Stored dataset items:
+===+

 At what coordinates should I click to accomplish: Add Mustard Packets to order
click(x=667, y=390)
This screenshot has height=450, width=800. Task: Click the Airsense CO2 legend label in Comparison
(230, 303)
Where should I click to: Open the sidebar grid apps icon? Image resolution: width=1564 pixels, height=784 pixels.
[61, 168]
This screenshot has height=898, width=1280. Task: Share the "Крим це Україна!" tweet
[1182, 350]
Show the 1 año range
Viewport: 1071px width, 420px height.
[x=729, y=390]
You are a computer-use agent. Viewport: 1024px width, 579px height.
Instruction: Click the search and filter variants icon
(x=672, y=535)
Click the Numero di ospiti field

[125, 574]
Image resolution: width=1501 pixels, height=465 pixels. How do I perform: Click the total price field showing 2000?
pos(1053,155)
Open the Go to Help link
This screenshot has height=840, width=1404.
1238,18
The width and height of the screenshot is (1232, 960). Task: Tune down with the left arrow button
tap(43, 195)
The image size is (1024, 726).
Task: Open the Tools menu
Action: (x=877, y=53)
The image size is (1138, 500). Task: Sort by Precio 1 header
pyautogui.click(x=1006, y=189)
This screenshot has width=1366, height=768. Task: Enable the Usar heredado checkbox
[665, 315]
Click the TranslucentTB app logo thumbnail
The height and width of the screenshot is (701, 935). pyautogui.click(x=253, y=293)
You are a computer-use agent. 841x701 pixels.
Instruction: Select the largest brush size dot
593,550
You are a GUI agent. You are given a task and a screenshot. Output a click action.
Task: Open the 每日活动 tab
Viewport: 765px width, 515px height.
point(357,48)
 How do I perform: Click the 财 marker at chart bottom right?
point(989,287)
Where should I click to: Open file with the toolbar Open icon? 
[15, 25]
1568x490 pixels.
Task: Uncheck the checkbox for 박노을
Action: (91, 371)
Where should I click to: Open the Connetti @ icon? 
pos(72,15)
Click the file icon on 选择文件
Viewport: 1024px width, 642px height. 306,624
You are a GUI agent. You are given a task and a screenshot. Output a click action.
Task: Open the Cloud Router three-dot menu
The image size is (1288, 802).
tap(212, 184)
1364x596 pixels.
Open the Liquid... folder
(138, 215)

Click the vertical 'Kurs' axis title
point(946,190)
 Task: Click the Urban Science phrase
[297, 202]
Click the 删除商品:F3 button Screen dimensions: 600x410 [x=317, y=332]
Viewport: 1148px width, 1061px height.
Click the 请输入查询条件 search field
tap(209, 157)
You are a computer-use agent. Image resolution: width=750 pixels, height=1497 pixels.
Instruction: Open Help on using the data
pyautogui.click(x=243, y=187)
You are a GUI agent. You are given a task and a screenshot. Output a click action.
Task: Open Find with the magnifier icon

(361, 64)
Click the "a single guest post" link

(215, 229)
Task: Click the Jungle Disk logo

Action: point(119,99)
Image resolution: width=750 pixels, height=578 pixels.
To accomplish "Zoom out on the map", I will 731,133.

+===+

Required action | Reproduce exactly the entries above, limited to the lines from the one with "Task: Open the 每日活动 tab" through the one with "Task: Open the Cloud Router three-dot menu", both included.

Task response |
Task: Open the 每日活动 tab
Viewport: 765px width, 515px height.
point(357,48)
 How do I perform: Click the 财 marker at chart bottom right?
point(989,287)
Where should I click to: Open file with the toolbar Open icon? 
[15, 25]
1568x490 pixels.
Task: Uncheck the checkbox for 박노을
Action: (91, 371)
Where should I click to: Open the Connetti @ icon? 
pos(72,15)
Click the file icon on 选择文件
Viewport: 1024px width, 642px height. 306,624
You are a GUI agent. You are given a task and a screenshot. Output a click action.
Task: Open the Cloud Router three-dot menu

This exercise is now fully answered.